With the Clancy Water and Sewer District (CWSD) board vacant after the May 22 resignation of sole member and board president David Leitheiser, it falls to the County Commissioners to appoint a new board. 

At a meeting on May 25, previously scheduled as a CWSD meeting, County Commissioner Cory Kirsch announced that invitations to apply for the board would be sent to every person in the district on May 26. Montana statute requires that the county name new members when none remain.

The deadline to apply is tight, June 7, allowing the Commission to appoint board members at its meeting the following day. “If we get more than five [applications] we’ll have to filter through them and try to get a good board here to move on,” Kirsch said. The appointments would be valid for the remainder of the former members’ terms, between one and three years.

“Normally we’d take a little more time to do it,” Kirsch admitted at the meeting. The hurried timeline, he said, is dictated by looming deadlines for theAmerican Rescue Plan Act (ARPA). 

APRA, also called the COVID-19 Stimulus Package, is a $1.9 trillion federal bill that includes funding for infrastructure projects, including water and sewer. In a document prepared by Great West Engineering, three ARPA funding opportunities were identified: Treasury Funds Local and Fiscal Recovery Funds, State of Montana Minimum Allocation Grant, and State of Montana Competitive Grant Program.

Grant funds could go toward a long-debated centralized well project that would rectify the high levels of nitrates and uranium found in some Clancy wells. The project’s high cost, estimated at $3 million, has been one barrier to its implementation.

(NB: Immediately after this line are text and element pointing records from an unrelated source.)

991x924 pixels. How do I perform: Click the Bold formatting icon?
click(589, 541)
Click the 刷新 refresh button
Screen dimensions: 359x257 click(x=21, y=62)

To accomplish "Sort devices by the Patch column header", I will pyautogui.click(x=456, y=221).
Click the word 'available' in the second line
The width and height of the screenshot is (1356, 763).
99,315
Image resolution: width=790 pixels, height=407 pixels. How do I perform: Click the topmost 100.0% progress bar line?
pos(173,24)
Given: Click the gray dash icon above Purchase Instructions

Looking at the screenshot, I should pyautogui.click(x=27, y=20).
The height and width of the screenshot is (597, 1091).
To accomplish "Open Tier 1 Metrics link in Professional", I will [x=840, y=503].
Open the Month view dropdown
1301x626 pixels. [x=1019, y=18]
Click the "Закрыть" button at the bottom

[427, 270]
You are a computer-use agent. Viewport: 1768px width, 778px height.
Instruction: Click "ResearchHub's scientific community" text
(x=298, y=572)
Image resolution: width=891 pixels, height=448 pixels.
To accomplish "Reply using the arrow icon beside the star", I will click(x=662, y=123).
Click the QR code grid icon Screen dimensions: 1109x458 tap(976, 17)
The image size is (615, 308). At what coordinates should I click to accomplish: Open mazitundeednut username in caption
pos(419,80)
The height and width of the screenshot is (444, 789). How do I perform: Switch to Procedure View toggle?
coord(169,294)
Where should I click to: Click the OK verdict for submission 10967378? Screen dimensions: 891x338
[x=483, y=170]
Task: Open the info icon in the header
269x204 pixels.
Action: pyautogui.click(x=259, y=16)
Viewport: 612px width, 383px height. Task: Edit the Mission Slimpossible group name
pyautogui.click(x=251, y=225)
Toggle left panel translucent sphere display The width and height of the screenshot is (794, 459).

“Without a board, we are kind of stuck,” Kirsch said. The county itself cannot apply for the grant funds on behalf of the district, he said, so a new board would have to get started on the applications immediately to meet the July 15 deadline for ARPA grants available through the state.

“If we can use the grants we have right now for the water and match it with the ARPA funds from the state maybe we’ll get the water project for little or nothing,” Kirsch told the small crowd assembled for the meeting. There is also the possibility of receiving funding for a sewer system, he said, noting that it would be harder to get the grant without matching funds. 

CWSD has a valid Preliminary Engineering Report (PER) that can be used for grant applications, according to County Sanitarian Megan Bullock, who was relaying information from Collette Anderson, PE, the project engineer and architect from Great West Engineering.

“It’s a shovel-ready project,” said Bullock. “It would be a shame to not take this opportunity. It’s like we have a sugar daddy and we’re going to miss it.”

“This is probably the most important thing we’ve got going on right now,” said Kirsch. “This may be an avenue that allows us to get the project done almost cost-free.”